> _Problem to solve_
Please rewrite the records starting at the line with "Viewport: 815px width, 475px height." and ending at the line with "Action: tap(331, 10)", swapping "Window menu" for "View menu" and changing nothing else. Return only those lines, without the pictures.

> _Dataset content_

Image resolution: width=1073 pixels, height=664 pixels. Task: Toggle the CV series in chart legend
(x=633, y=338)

---

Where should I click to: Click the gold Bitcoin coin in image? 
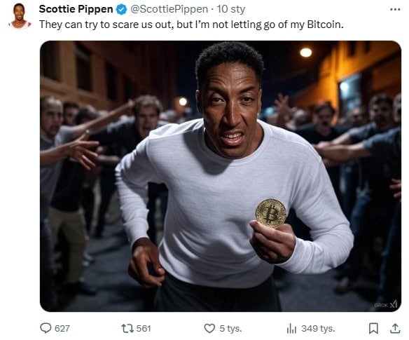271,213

* * *

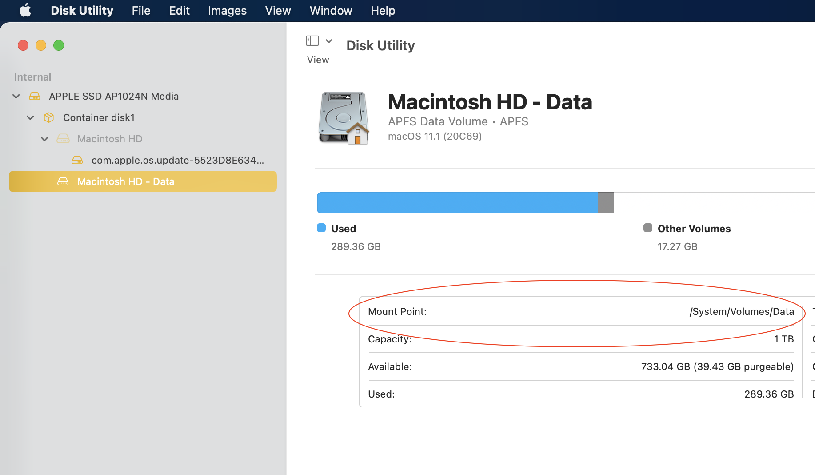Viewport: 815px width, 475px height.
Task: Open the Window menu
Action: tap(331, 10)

> _Exercise response_
Viewport: 815px width, 475px height.
Task: Open the View menu
Action: tap(331, 10)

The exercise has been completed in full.